L'autoritarisme doux de Putin

La plaisanterie qui circule actuellement à Moscou peut se résumer en ces termes : les Américains ne savaient pas qui était leur président deux mois après la dernière élection présidentielle, mais nous, Russes, savions qui allait occuper le Kremlin deux années avant les dernières élections présidentielles.

La classe politique russe a toutes les raisons de se montrer espièglement et cyniquement fière du système qu'elle a inventé : ce système garantit les résultats escomptés. Malgré leur manque de drame, d'intrigue et de compétitivité, les élections ont joué un rôle important, non parce que la classe politique de Russie avait renoncé à tous les éléments essentiels des procédures électorales démocratiques authentiques, mais parce qu'elle a clos le chapitre sur l'expérience démocratique libérale de la Russe, légitimant ainsi le nouveau système politique russe mis en place par Putin.

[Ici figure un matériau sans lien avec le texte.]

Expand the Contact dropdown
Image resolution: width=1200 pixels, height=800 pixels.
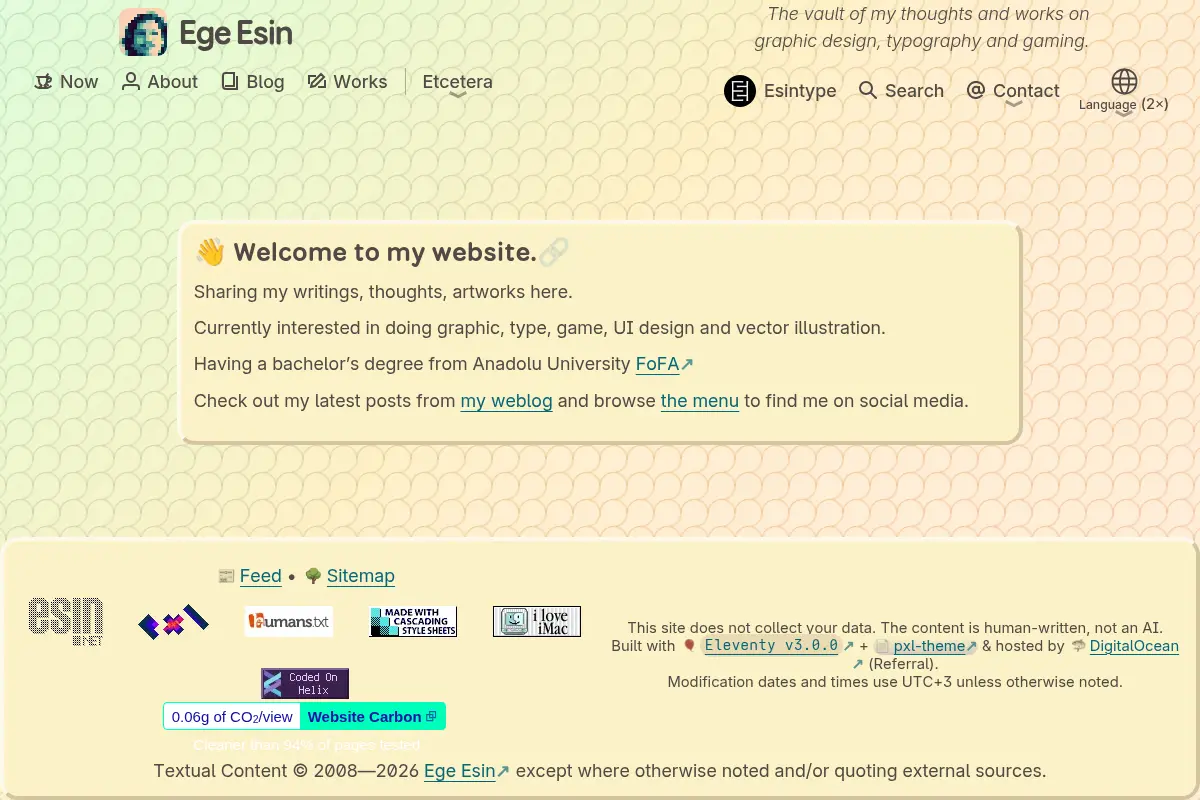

Quelle est la nature du nouveau système ? La démocratie se pare-t-elle d'adjectifs, devenant ainsi une démocratie " gérée ", une démocratie " illibérale " ou une démocratie " électorale " ? Seuls quelques experts pontifiants adhèrent à cette approche. Ou bien le système est-il simplement un système autoritaire rusé ? Cette opinion constitue déjà une idée reçue, non seulement en Amérique, mais également en Europe.